Silencing a chassis intrusion alert with Powershell

OK, how many times has this happened to you, oh helpdesk worker:

<RING><RING>…Helpdesk, how can I help? … Yeah, I’ve got this popup that says "chassis intrusion detected", and it keeps popping up every 30 minutes.  If it doesn’t go away soon, I’m going to quit my job, and file a lawsuit… No problem, we’ll send someone over right away to fix it… Thirty minutes later, someone arrives on the scene, shuts the computer off, starts up into the BIOS, and flips the intrusion flag, restarts the computer, and then heads back. 

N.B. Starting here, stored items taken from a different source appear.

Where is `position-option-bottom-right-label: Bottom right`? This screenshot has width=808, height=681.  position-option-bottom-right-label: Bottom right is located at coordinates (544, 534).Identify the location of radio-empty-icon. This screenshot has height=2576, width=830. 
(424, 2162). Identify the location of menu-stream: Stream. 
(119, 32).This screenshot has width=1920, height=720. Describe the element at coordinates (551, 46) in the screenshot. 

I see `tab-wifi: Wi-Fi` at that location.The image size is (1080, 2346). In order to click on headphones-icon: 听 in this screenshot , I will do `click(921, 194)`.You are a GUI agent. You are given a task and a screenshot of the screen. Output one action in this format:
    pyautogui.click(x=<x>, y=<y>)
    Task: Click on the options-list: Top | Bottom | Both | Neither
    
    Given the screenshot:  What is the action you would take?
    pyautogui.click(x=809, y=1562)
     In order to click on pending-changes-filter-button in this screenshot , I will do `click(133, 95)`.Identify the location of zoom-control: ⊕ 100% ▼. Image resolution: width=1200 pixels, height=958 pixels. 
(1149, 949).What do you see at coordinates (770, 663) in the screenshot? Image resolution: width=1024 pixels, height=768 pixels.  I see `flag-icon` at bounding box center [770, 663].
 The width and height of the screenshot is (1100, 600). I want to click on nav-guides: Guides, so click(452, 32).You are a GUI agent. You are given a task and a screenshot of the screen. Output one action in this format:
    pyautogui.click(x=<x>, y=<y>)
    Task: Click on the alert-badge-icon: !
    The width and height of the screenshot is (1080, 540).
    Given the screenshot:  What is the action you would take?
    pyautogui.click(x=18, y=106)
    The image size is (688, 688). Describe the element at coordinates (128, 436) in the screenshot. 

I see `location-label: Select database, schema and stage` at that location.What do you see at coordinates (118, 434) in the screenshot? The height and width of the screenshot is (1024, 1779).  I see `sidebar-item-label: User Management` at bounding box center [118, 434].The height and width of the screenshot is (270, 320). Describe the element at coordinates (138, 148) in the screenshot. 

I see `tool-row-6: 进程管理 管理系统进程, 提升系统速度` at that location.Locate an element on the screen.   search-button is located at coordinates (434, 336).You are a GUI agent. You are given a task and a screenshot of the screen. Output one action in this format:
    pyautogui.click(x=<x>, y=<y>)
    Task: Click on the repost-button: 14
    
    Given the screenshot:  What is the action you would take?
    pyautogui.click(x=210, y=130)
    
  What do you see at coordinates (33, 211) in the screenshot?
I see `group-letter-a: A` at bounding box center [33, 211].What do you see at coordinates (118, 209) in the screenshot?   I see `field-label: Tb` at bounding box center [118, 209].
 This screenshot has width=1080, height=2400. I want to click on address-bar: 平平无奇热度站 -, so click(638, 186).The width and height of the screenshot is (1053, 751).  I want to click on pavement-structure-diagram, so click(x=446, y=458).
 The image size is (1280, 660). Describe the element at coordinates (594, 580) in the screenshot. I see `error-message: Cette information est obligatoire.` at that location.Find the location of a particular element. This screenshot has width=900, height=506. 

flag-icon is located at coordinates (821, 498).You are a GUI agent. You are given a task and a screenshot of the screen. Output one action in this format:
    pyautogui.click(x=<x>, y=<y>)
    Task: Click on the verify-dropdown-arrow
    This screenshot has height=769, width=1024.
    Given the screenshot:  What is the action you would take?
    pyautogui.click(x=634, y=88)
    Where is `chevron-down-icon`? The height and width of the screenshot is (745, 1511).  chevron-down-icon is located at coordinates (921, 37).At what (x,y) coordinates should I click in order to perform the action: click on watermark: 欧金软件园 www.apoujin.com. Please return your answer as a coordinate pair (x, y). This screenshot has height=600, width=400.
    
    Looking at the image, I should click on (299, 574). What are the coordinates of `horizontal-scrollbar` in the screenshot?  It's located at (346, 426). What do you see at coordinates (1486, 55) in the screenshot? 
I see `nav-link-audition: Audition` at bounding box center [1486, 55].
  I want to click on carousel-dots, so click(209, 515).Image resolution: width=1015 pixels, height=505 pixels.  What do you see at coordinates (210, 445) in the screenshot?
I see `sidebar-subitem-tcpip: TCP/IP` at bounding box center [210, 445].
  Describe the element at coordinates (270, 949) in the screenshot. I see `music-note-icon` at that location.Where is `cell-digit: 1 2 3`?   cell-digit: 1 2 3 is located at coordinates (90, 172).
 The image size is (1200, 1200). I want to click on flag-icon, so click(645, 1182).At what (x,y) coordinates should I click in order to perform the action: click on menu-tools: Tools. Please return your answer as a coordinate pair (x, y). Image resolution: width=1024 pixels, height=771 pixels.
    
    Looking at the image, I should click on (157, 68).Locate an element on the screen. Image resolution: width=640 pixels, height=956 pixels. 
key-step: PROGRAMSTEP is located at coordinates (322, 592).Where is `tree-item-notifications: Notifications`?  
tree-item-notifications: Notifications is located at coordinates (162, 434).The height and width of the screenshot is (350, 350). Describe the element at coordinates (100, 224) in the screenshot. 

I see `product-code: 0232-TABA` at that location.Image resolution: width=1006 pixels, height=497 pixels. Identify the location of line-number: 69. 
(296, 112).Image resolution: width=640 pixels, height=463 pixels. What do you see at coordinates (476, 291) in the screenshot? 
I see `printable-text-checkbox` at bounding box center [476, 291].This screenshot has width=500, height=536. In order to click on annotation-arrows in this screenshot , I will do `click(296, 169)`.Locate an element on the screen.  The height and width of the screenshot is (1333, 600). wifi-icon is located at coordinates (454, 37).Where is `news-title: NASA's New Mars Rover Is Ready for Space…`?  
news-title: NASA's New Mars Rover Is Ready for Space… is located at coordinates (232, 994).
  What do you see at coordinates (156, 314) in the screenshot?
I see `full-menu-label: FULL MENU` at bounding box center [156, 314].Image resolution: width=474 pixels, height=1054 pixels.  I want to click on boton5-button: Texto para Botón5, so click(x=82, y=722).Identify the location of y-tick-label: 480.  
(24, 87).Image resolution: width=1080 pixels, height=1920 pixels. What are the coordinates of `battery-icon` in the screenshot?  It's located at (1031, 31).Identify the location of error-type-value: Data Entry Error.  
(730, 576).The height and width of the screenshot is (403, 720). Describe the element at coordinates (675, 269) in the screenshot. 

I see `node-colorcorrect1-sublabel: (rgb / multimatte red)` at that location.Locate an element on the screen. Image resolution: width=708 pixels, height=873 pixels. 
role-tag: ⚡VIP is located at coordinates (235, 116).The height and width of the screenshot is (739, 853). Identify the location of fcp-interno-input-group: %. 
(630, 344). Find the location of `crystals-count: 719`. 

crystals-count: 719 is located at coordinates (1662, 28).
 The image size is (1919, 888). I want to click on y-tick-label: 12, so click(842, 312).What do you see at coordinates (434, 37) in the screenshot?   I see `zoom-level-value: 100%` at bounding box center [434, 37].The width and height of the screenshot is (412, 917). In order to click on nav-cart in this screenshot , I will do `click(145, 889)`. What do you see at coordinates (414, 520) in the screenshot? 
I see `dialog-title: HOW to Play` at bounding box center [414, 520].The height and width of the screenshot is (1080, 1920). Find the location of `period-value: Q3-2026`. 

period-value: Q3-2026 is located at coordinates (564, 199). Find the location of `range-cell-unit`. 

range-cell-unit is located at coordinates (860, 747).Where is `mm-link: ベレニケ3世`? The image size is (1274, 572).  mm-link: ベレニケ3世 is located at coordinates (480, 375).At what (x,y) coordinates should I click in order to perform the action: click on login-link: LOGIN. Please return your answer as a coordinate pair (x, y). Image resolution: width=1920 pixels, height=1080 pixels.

OK, so maybe that’s never happened to you, but if it has, you’ll appreciate the ease with which you can silence the alert and the customer before they hang up the phone.  Assuming you are working with a Dell desktop (and many corporate hepdesks are), all you need is to have installed Dell’s OMCI  (OpenManage Client Instrumentation) software on the client, and PowerShell on your desktop.  You can complete said task in 20 seconds with three lines of code:

$WMI = Get-WmiObject -computer computername -namespace "root/DellOMCI" -class Dell_SMBIOSSettings
$WMI.ChassisIntrusionStatus = "5"
$WMI.Put()

There you have it!  One of the many difficult tasks made simple with PowerShell!